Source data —
· · · ·

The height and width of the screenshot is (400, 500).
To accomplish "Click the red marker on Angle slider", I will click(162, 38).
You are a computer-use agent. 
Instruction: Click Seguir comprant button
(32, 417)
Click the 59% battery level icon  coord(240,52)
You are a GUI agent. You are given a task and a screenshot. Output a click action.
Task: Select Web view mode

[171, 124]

· · · ·

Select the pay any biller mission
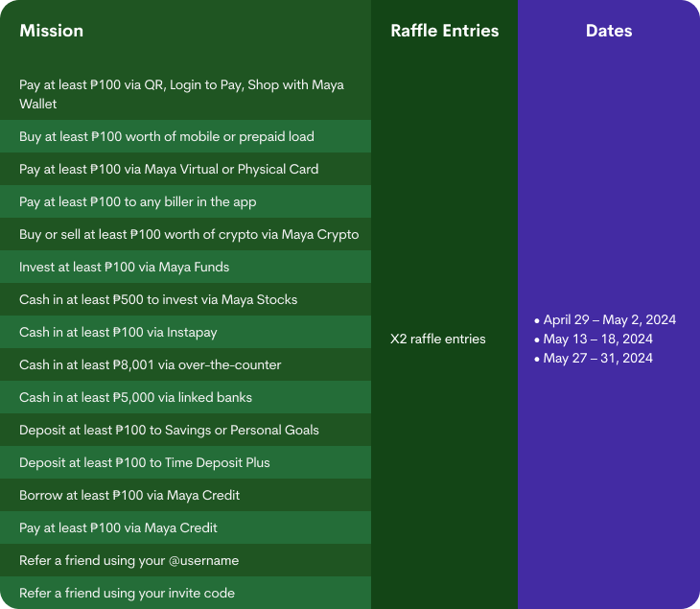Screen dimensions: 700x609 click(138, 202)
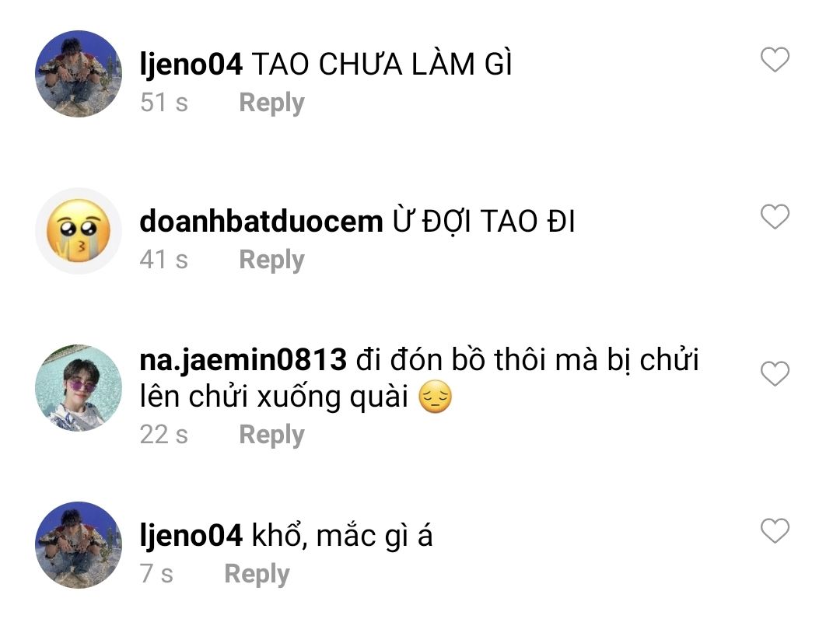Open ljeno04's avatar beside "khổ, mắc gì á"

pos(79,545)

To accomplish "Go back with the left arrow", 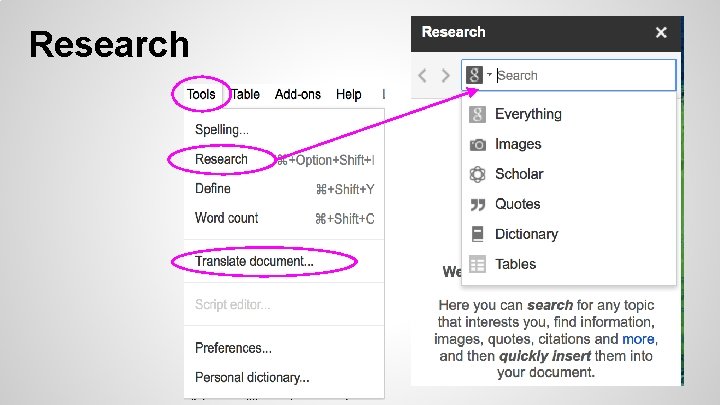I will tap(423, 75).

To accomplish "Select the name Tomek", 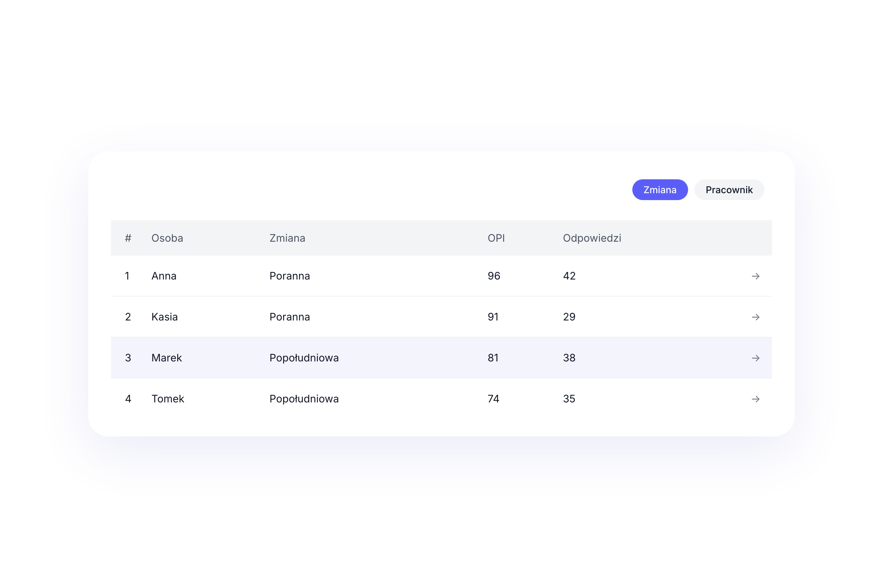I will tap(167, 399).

· · · ·

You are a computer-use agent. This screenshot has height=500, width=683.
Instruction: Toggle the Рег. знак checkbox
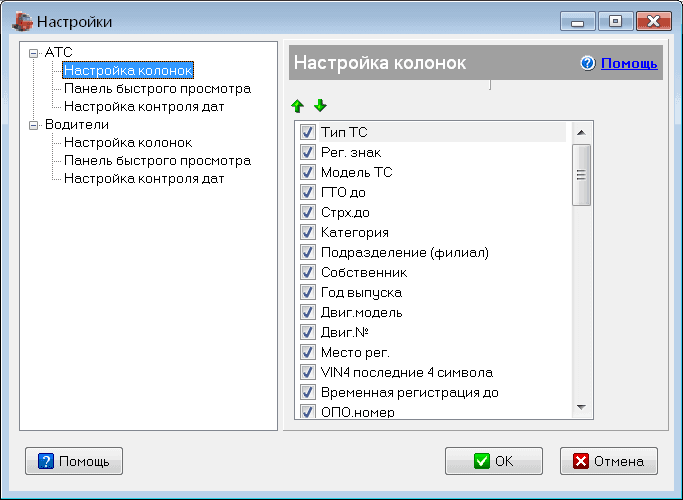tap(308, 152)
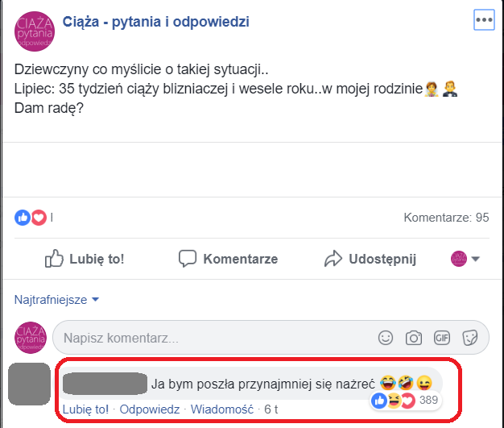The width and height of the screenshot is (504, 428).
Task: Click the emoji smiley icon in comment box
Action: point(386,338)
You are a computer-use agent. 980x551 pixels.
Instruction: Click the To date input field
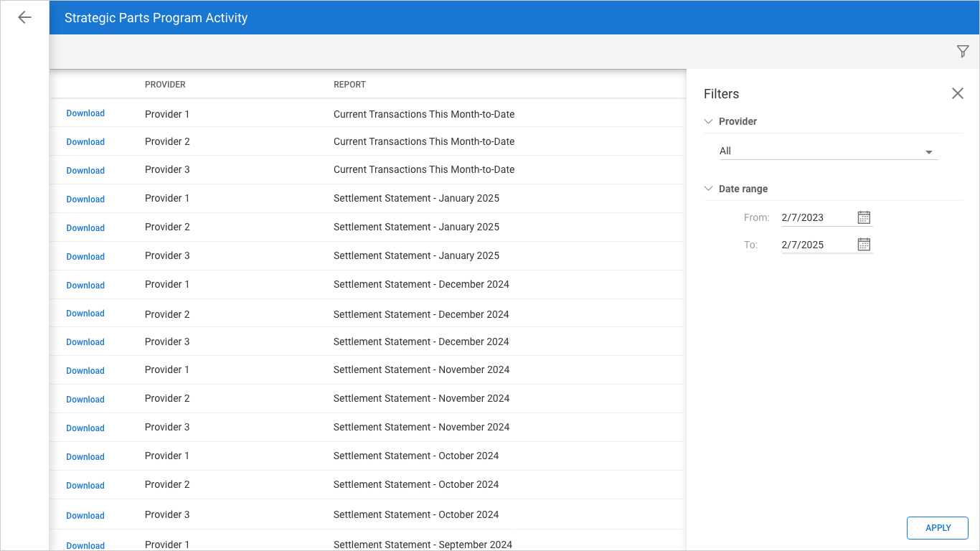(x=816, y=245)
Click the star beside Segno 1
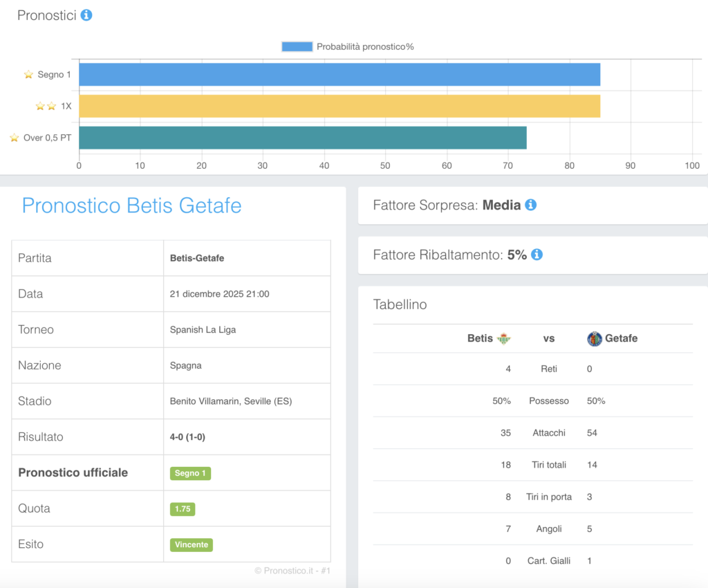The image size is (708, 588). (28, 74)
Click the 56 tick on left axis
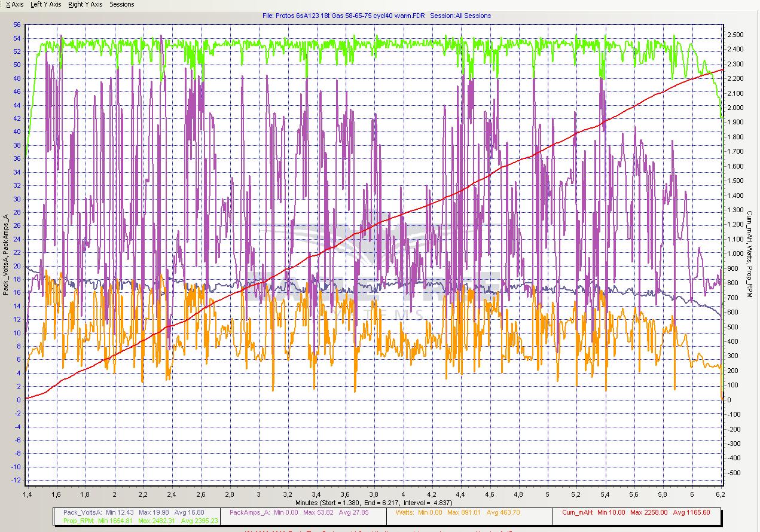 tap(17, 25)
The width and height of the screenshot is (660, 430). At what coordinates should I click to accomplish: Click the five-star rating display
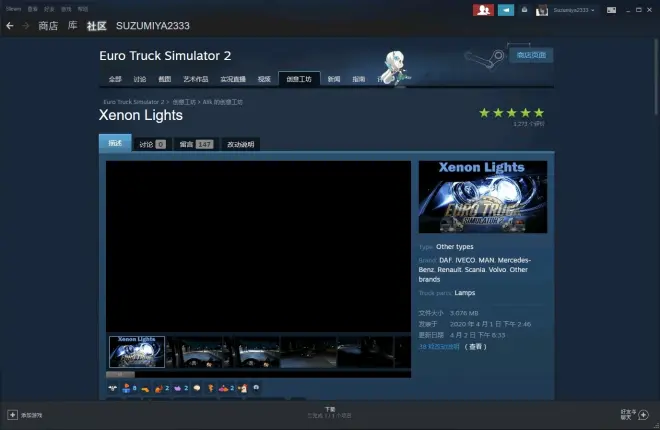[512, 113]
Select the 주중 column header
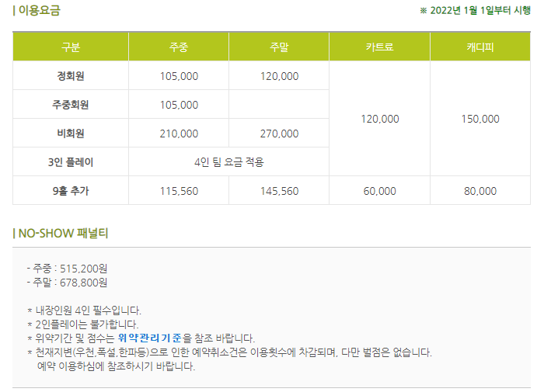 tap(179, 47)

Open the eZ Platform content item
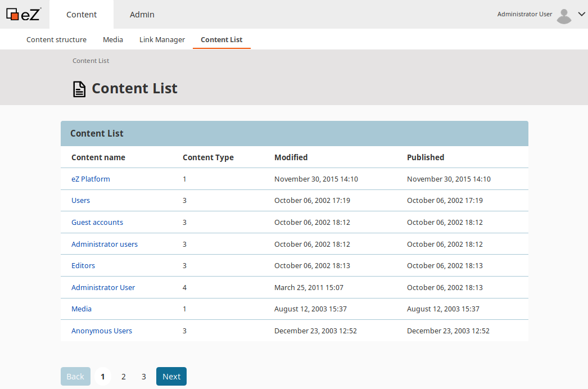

· · · ·

Task details —
Give back exactly the lines above from the one with "You are a computer-use agent. This" through the one with "Open the eZ Platform content item", both included. Pictures don't belong in the copy.

Task output —
You are a computer-use agent. This screenshot has height=500, width=683.
Instruction: Toggle the Рег. знак checkbox
tap(308, 152)
The width and height of the screenshot is (504, 428).
Task: Click the emoji smiley icon in comment box
Action: point(386,338)
You are a computer-use agent. 980x551 pixels.
Instruction: Click the To date input field
(x=816, y=245)
Click the star beside Segno 1
The image size is (708, 588). (28, 74)
Click the 56 tick on left axis
 tap(17, 25)
The width and height of the screenshot is (660, 430). At what coordinates should I click to accomplish: Click the five-star rating display
[512, 113]
Select the 주중 column header
 tap(179, 47)

Open the eZ Platform content item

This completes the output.